[SELECTED PASSAGE]
────────────────────────────────────────

# Sock knitting machine



## puglover (Nov 20, 2011)

Hurray for me..husband bought me a sock knitting machine a 1924 "Home Profit Knitter", missing some needles where is the best place to buy needles from???Got original book with a sock evaluation form filed out from the original owner who must have been submitting her socks because they are graded, she passed...history is so neat, now my son husband and a friend want socks...need to learn how to use this thing...


----------



## Cindycz (Apr 11, 2011)

OHHHHH, You lucky duck! What a smart husband!


----------



## tpmcgoo2 (Mar 7, 2011)

what fun! I want one too!! be sure to post pics of socks done on it so we can drool! thanks!


----------



## KateWood (Apr 30, 2011)

How nice for you I hear you can get the needles on ebay.
What guage of yarns will this csm knit with? Will it knit socks for most sizes? I saw a gent on youtube knit a sock in 7 mins. using on of these


----------



## dawn b (Feb 26, 2011)

There is a sock knitting forum you can join on yahoo. There will be info on supplies. There are quite a few people knitting on these. There are videos on u-tube with instructions. Have fun!


----------



## MadsWeb (May 27, 2011)

────────────────────────────────────────

[GIVEN INFORMATION]
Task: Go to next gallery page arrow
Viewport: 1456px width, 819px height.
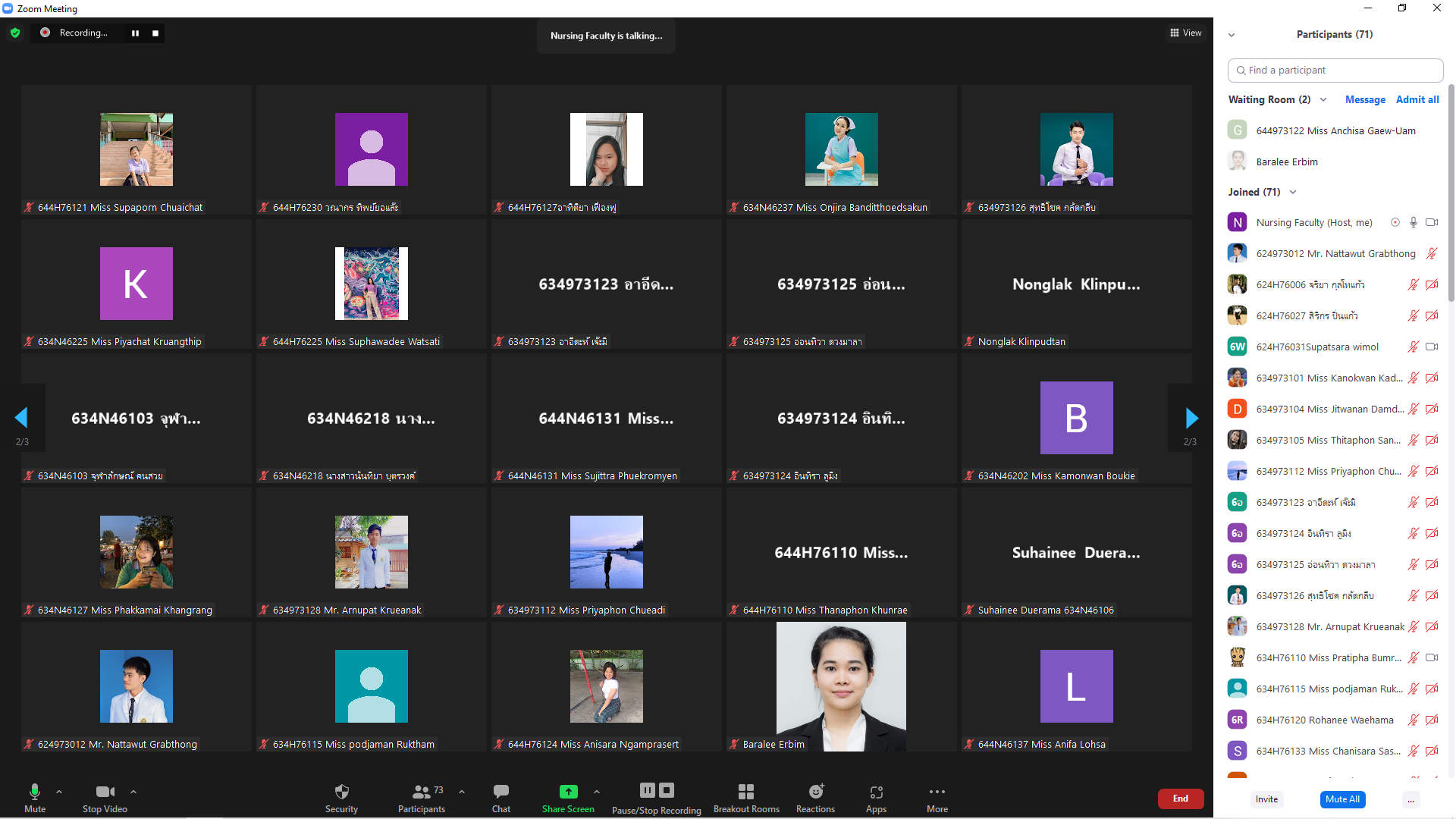Action: 1191,418
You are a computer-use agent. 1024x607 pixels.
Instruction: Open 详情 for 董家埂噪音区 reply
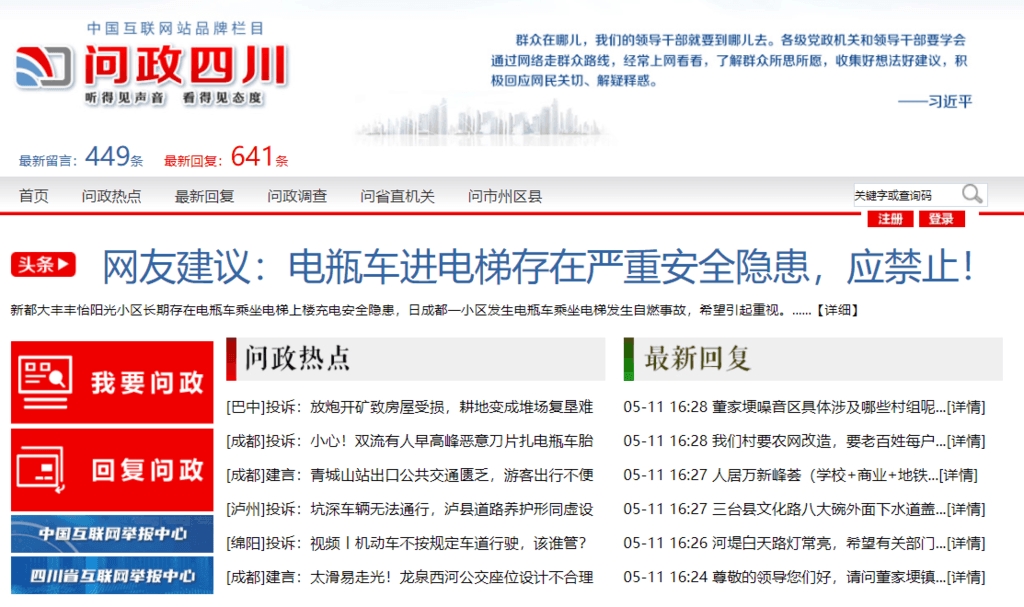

────────────────────────────────────────

[WHAT YOU NEED TO DO]
1 > Answer these from the sock knitting machine thread:
(a) What is the year and name of the machine the husband bought?
(b) Where has KateWood heard that needles can be gotten?
(c) On what site is the sock knitting forum that dawn b mentions?
2 > Copy out the part of the sock knitting machine thread that begins with the words "# Sock knitting" and ends after "(Apr 11, 2011)", keeping every character the same.

[THE RESPONSES]
1 >
(a) 1924, "Home Profit Knitter"
(b) On ebay
(c) On yahoo

2 >
# Sock knitting machine



## puglover (Nov 20, 2011)

Hurray for me..husband bought me a sock knitting machine a 1924 "Home Profit Knitter", missing some needles where is the best place to buy needles from???Got original book with a sock evaluation form filed out from the original owner who must have been submitting her socks because they are graded, she passed...history is so neat, now my son husband and a friend want socks...need to learn how to use this thing...


----------



## Cindycz (Apr 11, 2011)